→ Trecho da página
Retrato da família de Abrilina Schmitt. Data não identificada. Autoria: Lauro Schmitt. Coleção especial do AHMJSA. Acervo: AHMJSA.

Diáspora negra em Caxias do Sul 

 

        O presente texto é um panorama sobre a presença negra em Caxias do Sul, na região serrana do Estado do Rio Grande do Sul. Conhecida pela forte  presença de imigrantes oriundos da Itália, a região ficou notadamente marcada pela presença italiana, o que acabou apagando a história de outras etnias que já estavam na serra gaúcha muito antes da chegada dos italianos na região.

           Destaco trabalhos importantes para a construção da história da presença negra na região, como: Presença africana na Serra Gaúcha: subsídios de Loraine Slomp Giron, de Lucas Caregnato: A Outra Face:A presença de Afro-descendentes em Caxias do Sul:1900-1950. Trabalhos mais específicos como: Associativismo Negro em  Caxias do Sul, de Fabrício  Romani Gomes, o referido trabalho abre uma nova perspectiva em relação a história da presença negra na cidade, levando em consideração aspectos culturais significativos para a comunidade negra da cidade, como espaços em que a cultura afro é reelaborada, como também, a ideia de uma comunidade coesa que se reúne para vivenciar sua pautas culturais. As referidas pesquisas foram centrais para a produção desse texto.

→ Registros fornecidos
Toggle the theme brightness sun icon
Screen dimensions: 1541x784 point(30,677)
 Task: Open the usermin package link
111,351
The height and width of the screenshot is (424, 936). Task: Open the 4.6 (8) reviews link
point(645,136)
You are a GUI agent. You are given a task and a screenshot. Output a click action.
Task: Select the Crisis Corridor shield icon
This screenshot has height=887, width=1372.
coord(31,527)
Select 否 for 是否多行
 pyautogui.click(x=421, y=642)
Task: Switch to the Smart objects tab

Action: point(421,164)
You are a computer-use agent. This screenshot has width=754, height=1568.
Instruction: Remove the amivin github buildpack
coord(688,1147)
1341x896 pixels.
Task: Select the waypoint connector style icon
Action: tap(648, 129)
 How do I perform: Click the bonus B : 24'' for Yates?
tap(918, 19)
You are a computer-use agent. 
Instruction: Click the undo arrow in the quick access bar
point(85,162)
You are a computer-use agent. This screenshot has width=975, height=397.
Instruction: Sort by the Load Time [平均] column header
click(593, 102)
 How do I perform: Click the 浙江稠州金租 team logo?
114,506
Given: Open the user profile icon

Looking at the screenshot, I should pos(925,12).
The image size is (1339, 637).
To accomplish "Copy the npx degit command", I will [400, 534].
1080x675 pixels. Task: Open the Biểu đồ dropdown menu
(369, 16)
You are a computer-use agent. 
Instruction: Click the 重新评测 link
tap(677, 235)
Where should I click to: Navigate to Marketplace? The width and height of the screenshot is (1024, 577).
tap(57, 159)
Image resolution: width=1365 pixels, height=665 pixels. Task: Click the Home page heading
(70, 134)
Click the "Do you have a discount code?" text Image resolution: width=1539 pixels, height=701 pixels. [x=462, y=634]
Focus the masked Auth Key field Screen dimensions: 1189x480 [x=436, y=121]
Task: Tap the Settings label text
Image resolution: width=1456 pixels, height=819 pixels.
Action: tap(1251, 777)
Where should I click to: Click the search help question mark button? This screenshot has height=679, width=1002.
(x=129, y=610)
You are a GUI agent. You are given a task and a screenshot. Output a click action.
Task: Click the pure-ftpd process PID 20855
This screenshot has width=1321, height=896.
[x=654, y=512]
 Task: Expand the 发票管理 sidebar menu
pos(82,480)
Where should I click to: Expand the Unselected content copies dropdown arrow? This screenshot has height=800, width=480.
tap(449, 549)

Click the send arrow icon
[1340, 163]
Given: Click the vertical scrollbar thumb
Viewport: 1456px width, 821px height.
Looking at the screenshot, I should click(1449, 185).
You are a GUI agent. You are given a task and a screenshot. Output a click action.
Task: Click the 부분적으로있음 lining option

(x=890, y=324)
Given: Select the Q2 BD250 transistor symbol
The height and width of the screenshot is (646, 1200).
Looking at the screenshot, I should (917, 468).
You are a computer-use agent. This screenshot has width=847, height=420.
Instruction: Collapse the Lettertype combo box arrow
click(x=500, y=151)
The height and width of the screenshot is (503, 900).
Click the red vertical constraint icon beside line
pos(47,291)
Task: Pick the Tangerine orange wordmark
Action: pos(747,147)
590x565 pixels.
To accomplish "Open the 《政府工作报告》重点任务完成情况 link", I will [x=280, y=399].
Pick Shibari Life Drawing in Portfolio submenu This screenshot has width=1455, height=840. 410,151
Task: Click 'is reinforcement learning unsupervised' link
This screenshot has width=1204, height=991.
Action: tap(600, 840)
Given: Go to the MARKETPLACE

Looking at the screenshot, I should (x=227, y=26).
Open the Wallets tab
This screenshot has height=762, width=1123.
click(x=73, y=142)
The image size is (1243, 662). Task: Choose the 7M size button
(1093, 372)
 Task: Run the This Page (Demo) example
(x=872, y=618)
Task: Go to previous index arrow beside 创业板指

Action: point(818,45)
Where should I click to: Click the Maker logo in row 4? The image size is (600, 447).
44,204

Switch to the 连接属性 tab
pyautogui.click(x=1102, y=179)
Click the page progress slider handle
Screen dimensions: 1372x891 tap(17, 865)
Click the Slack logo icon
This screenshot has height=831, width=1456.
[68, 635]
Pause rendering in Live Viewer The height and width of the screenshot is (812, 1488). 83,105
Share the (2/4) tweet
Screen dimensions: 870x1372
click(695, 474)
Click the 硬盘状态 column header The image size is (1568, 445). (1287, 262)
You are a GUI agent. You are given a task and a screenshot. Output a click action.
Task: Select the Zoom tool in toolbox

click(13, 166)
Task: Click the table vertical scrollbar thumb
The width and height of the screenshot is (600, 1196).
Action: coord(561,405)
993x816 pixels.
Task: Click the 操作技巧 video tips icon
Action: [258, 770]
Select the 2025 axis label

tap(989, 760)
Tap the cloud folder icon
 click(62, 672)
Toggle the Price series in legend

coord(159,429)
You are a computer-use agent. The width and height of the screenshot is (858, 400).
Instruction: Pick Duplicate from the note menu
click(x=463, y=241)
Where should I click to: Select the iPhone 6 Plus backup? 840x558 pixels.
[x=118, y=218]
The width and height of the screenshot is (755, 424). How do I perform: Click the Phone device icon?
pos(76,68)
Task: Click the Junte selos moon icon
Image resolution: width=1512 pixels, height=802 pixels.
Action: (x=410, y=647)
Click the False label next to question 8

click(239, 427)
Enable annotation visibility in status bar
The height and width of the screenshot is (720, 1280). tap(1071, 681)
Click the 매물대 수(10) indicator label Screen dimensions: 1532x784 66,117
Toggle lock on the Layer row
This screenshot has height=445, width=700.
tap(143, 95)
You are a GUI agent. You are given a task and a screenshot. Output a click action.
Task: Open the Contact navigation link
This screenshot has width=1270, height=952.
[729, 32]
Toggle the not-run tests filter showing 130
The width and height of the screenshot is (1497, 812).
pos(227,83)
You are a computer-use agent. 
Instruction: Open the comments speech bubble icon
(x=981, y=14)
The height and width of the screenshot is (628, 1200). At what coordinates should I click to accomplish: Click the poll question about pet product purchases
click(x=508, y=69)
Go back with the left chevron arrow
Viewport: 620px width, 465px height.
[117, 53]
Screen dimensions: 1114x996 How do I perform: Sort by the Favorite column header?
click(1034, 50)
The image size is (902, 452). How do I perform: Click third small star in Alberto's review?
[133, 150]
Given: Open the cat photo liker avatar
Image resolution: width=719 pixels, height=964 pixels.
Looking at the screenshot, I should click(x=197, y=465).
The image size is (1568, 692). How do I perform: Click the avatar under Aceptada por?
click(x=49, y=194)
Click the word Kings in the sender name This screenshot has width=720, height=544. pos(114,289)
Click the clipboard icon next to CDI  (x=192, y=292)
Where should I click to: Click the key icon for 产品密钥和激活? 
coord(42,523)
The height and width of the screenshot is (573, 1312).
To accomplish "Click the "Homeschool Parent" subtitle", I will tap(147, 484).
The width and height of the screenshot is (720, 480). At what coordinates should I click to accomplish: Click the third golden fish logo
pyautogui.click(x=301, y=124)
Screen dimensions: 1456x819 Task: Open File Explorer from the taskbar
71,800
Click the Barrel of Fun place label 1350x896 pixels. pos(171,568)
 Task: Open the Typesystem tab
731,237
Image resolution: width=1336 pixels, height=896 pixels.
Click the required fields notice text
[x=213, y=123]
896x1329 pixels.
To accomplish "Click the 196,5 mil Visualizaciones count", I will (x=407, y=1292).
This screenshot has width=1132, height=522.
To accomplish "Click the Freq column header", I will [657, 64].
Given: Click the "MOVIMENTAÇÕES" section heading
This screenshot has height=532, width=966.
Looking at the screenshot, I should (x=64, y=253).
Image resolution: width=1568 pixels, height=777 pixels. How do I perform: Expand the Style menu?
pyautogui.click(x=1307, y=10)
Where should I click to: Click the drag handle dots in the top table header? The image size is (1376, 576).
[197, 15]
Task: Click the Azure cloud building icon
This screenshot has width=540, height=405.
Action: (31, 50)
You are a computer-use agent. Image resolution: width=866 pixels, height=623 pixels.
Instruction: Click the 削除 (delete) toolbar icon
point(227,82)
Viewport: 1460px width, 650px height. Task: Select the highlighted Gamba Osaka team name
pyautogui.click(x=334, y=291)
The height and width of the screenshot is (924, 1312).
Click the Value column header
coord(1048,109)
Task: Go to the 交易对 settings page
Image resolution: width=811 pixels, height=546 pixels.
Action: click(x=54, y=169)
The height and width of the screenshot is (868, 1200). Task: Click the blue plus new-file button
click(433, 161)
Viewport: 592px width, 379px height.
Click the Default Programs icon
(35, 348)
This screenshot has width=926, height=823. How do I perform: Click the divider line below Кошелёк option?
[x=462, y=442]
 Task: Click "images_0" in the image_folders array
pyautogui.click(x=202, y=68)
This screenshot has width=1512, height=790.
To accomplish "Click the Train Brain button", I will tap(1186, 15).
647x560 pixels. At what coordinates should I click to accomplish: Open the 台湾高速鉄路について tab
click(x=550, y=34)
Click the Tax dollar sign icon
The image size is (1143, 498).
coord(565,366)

→ Tarefa proposta
Repita, por favor, sem alterações o trecho do texto sobre a presença negra em Caxias do Sul entre "Destaco trabalhos importantes" e "produção desse texto.", inclusive.

→ Resposta completa
Destaco trabalhos importantes para a construção da história da presença negra na região, como: Presença africana na Serra Gaúcha: subsídios de Loraine Slomp Giron, de Lucas Caregnato: A Outra Face:A presença de Afro-descendentes em Caxias do Sul:1900-1950. Trabalhos mais específicos como: Associativismo Negro em  Caxias do Sul, de Fabrício  Romani Gomes, o referido trabalho abre uma nova perspectiva em relação a história da presença negra na cidade, levando em consideração aspectos culturais significativos para a comunidade negra da cidade, como espaços em que a cultura afro é reelaborada, como também, a ideia de uma comunidade coesa que se reúne para vivenciar sua pautas culturais. As referidas pesquisas foram centrais para a produção desse texto.